I've heard similar proposals before, and it seems very murky from a legal standpoint. With a highly automated system like this meta tag, I think most judges wouldn't have a problem deciding that you violated the terms of a secret warrant by not updating it. The proposal I heard was to try to circumvent this by making the "canary" something more complicated -- imagine that, every day that you didn't receive a secret warrant, you went to some location in your city, took a photo, and posted it on your webpage. Could a judge then force you to keep doing so? Or even more extreme -- every day that you don't receive a warrant, you run a 10K. Could a judge force you to keep running? Or keep going to work? Or keep self-mutilating in some way? At what point are a person's basic liberties more important than the secrecy of the warrant?

My guess would be that in any of these instances, no judge would rule that you must keep updating the canary. However, I'd imagine that they might rule that you broke the law by setting up the canary in the first place. Of course, there's an obvious problem with that -- as long as you never get a secret warrant, you clearly couldn't be prosecuted for violating one. So it's a weird situation where an action that is otherwise legal, becomes retroactively illegal upon receiving a secret warrant.

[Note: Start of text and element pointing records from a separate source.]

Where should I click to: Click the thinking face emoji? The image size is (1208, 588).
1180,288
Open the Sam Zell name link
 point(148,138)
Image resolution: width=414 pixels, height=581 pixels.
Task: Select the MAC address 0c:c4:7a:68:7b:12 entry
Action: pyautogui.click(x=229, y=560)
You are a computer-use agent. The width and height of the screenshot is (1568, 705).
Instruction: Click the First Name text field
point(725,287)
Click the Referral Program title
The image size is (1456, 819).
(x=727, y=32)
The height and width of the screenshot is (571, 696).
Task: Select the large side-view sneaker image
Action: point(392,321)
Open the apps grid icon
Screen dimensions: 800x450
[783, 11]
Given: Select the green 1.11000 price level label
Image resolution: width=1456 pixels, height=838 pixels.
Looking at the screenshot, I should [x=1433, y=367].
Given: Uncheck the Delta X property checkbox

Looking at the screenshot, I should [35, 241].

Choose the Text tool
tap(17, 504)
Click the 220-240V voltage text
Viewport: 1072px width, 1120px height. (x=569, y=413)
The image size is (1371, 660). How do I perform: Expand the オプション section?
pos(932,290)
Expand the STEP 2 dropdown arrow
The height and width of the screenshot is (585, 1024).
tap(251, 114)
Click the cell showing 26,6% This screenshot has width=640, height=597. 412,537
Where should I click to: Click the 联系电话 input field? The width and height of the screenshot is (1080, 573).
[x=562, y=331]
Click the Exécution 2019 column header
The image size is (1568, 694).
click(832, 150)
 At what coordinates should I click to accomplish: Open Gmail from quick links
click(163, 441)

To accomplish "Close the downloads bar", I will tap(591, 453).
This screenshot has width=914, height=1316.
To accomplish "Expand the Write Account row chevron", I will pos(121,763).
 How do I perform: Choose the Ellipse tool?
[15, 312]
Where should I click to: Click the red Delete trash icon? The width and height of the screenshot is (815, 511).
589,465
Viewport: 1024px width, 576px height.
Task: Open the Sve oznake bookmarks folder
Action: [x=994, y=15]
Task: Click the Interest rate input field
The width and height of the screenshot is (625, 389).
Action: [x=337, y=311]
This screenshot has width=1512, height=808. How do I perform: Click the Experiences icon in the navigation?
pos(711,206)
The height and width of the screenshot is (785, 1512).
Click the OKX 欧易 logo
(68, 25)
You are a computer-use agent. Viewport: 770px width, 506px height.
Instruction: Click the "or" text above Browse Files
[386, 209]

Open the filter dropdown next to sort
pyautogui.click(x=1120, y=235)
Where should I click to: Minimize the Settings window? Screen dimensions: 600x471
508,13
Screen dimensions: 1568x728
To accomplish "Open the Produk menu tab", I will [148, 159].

It's a bit of a mindfuck.

Comment Re:THE virus is a bit of an overstatement (Score 1) 202

But you could say that about everything. Smoking 2 packs a day causes lung cancer, and yet "lung cancer is caused by genetics and lifestyle factors". There are people who smoke 2 packs a day and never get lung cancer, probably in no small part due to genetics. At some point it's a numbers' game -- when behavior A combined with genotype B causes disease D, if genotype B is sufficiently common (and behavior A is sufficiently uncommon -- i.e. A shouldn't be "drinking water") it's reasonable to say that A causes D. Where exactly you draw the line is unclear, but when behavior A is something that deviates as strongly from the historical norm as taking in a thousand calories' worth of sugar a day, it might not be so misleading to call it the cause.